A bird screeched from a tree, shattering her daydream. Antonia shook her head. She hadn’t taken this precious time, when she could have been hanging around the newspaper office with the other newsies, or selling newspapers at the train station, or tipping buckets of spit into the alley behind the Silver Queen, to go off woolgathering about the future. Nope. She was here to practice on how best to kill a man with one shot.

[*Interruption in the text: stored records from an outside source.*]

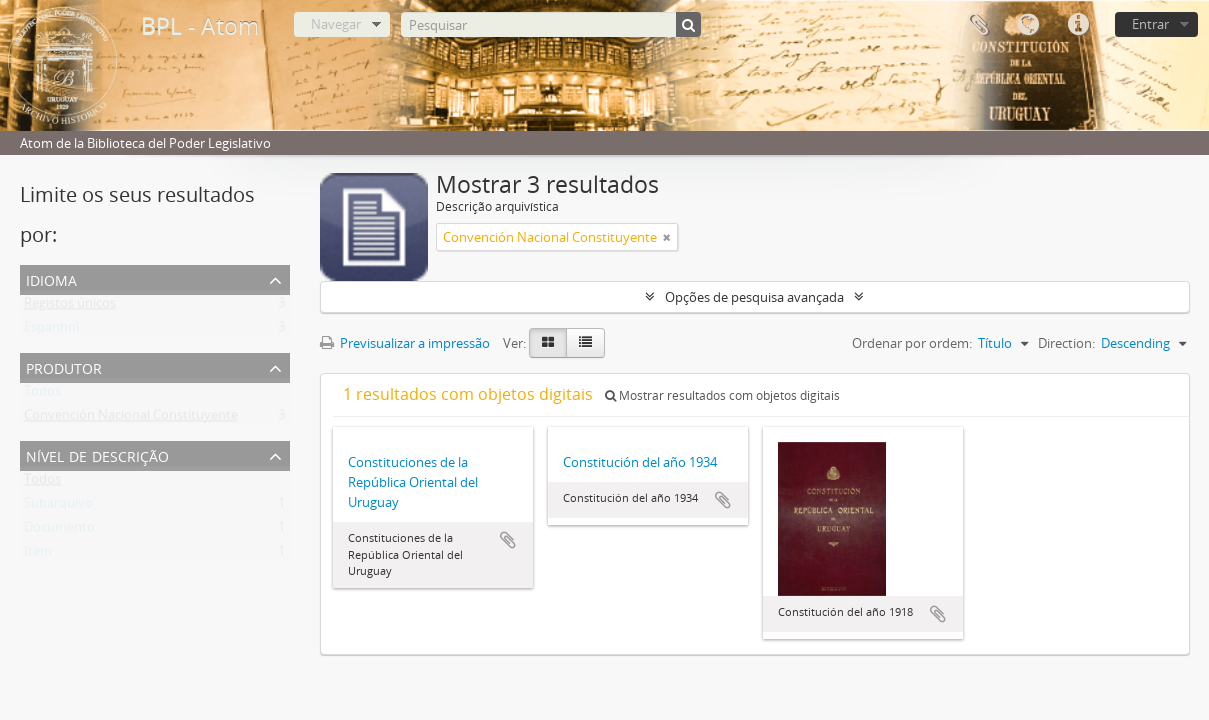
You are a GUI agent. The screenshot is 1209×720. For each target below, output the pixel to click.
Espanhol (51, 331)
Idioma (1028, 25)
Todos (42, 395)
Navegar (336, 24)
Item (38, 555)
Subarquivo (58, 507)
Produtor (64, 366)
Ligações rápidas (1078, 25)
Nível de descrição (97, 454)
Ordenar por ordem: (912, 343)
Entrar (1150, 24)
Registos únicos (70, 307)
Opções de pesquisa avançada (754, 297)
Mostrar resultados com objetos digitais (722, 395)
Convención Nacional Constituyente (131, 419)
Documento (59, 531)
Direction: (1066, 343)
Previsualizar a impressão (405, 343)
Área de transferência (978, 25)
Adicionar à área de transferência (508, 540)
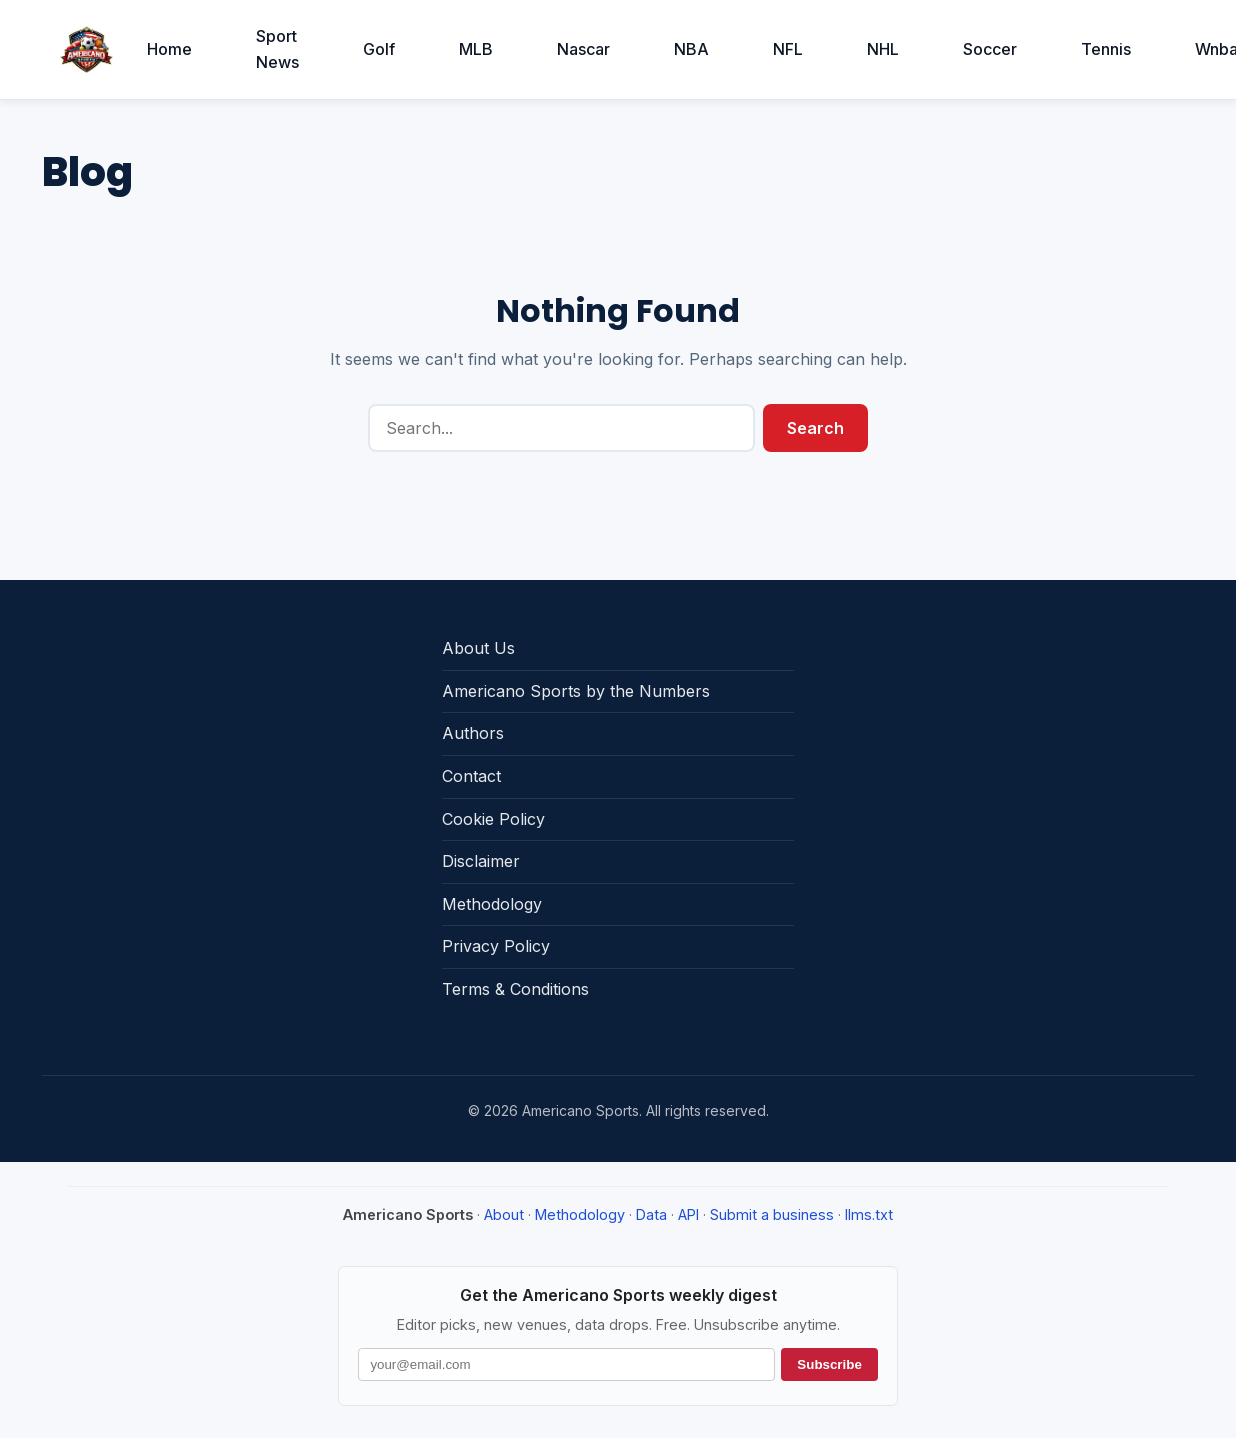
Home (169, 49)
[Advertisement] (1000, 753)
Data (651, 1214)
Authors (473, 733)
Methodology (492, 904)
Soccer (990, 49)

She brought up the gun, sighting on the first bottle. The initials on the grip pushed against her palms: WPB. “Worthless Pisspot Brown,” she whispered. “You ruined our lives. You made us leave Denver—for nothing. If you ever show up, I will kill you.”
Sighting carefully, deliberately, from one bottle to the next, Antonia cocked the hammer and pulled the trigger, three times. One by one, the bottles exploded in a rain of sparkling glass.
Chapter Two
Inez Stannert paused in the process of disembarking from the passenger car at Leadville’s Denver & Rio Grande station, one gloved hand gripping the hold bar, one foot planted on the step, and surveyed the scene. A tide of people poured out of the depot toward the train, pushing and jostling against a river of arrivals who pushed in the other direction.
Beyond them, the haze from coal- and wood-fired commerce blanketed the town. The miasma thickened to the east, shrouding the mining district that covered the rolling terrain below the Mosquito Range. A faint smell of new-hewn timber, still seeping from the station hastily erected the previous month, tickled her nose and mixed with the dust churned up from rutted thoroughfares by thousands of wheels, boots, and hooves. The noise of the train station rang in her ears—the sighs and clanks of the engine at rest, the rumble of carts full and empty rolling this way and that, passengers shouting to be heard above the racket, and the laughter of “well met!” greetings.